— TASK DESCRIPTION —
Looking at the listing below, retype exactly the lines starting at the one containing "1407x840 pixels." and ending at the one containing "Given: Click the", both included, and nothing else.

— INFORMATION PROVIDED —

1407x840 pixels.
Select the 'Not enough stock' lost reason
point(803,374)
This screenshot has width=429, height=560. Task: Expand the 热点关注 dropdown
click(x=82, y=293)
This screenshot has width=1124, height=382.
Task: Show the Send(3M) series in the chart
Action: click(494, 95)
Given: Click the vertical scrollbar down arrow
==
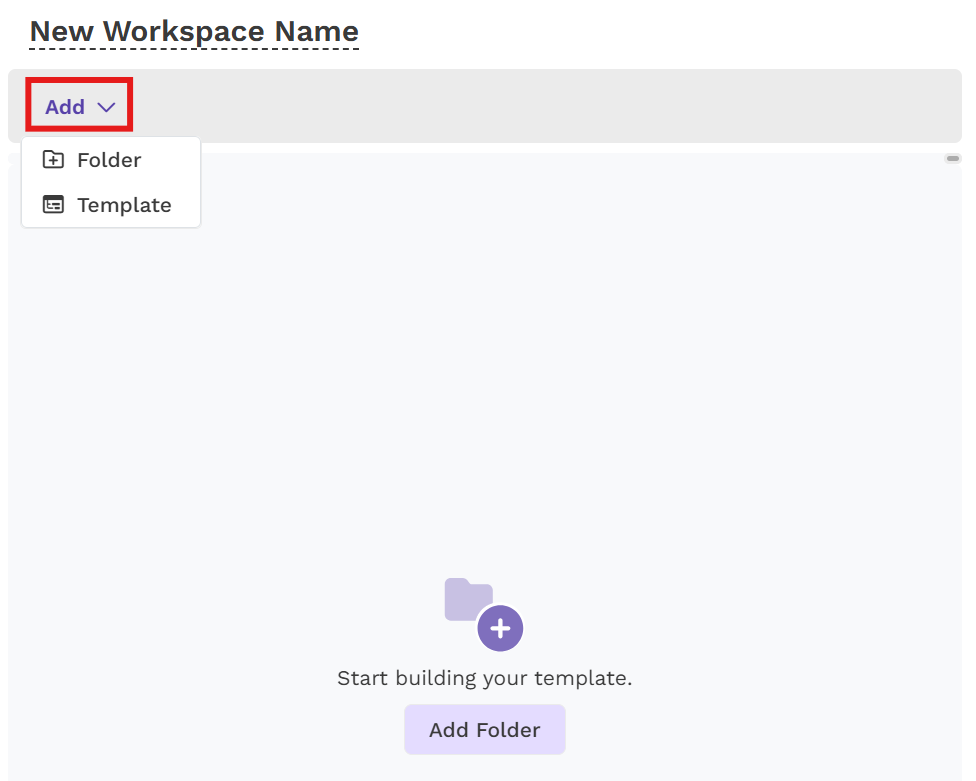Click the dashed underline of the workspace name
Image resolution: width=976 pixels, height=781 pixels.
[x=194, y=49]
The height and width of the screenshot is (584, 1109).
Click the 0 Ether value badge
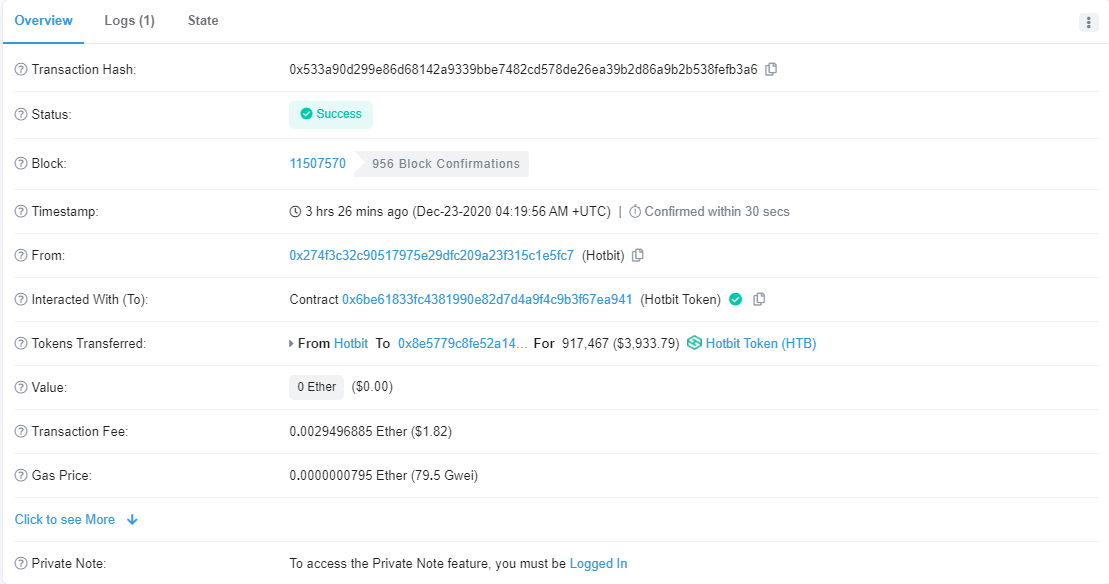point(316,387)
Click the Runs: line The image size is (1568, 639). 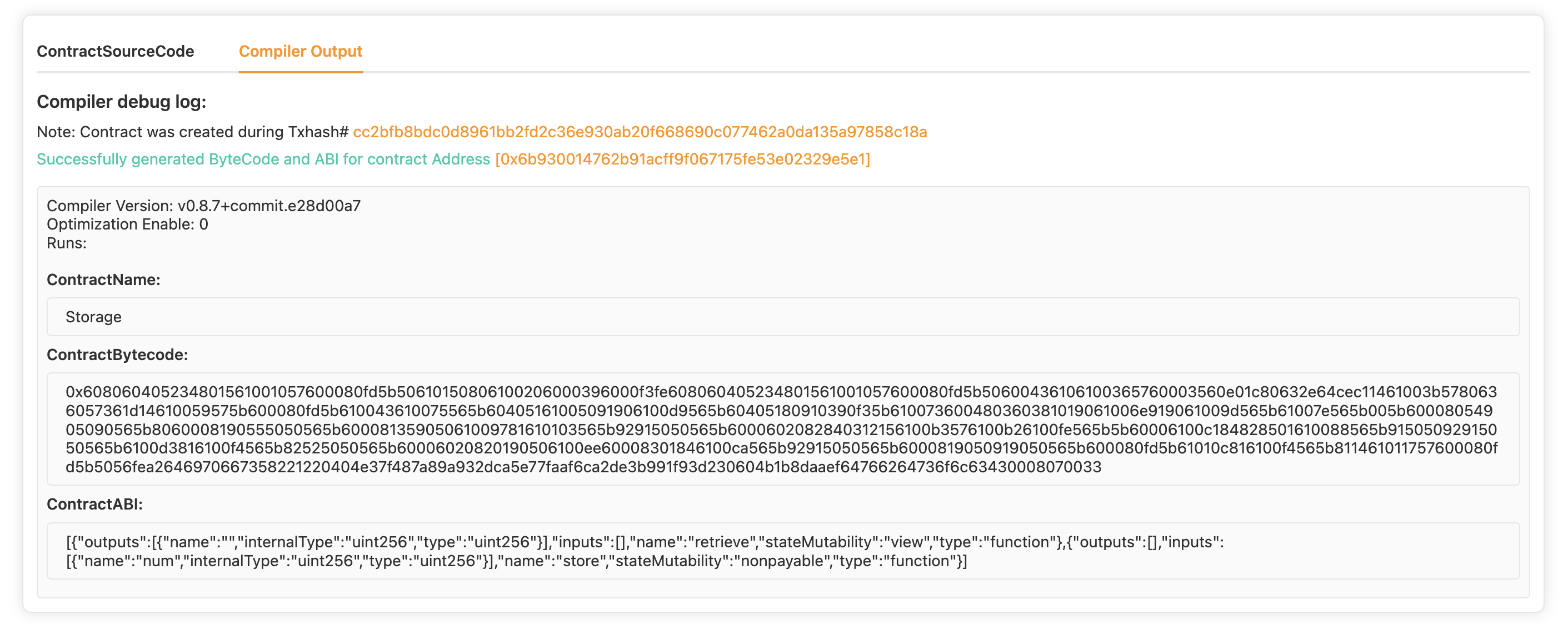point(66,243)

— TASK ANSWER —
1407x840 pixels.
Select the 'Not enough stock' lost reason
point(803,374)
This screenshot has width=429, height=560. Task: Expand the 热点关注 dropdown
click(x=82, y=293)
This screenshot has width=1124, height=382.
Task: Show the Send(3M) series in the chart
Action: click(494, 95)
Given: Click the vertical scrollbar down arrow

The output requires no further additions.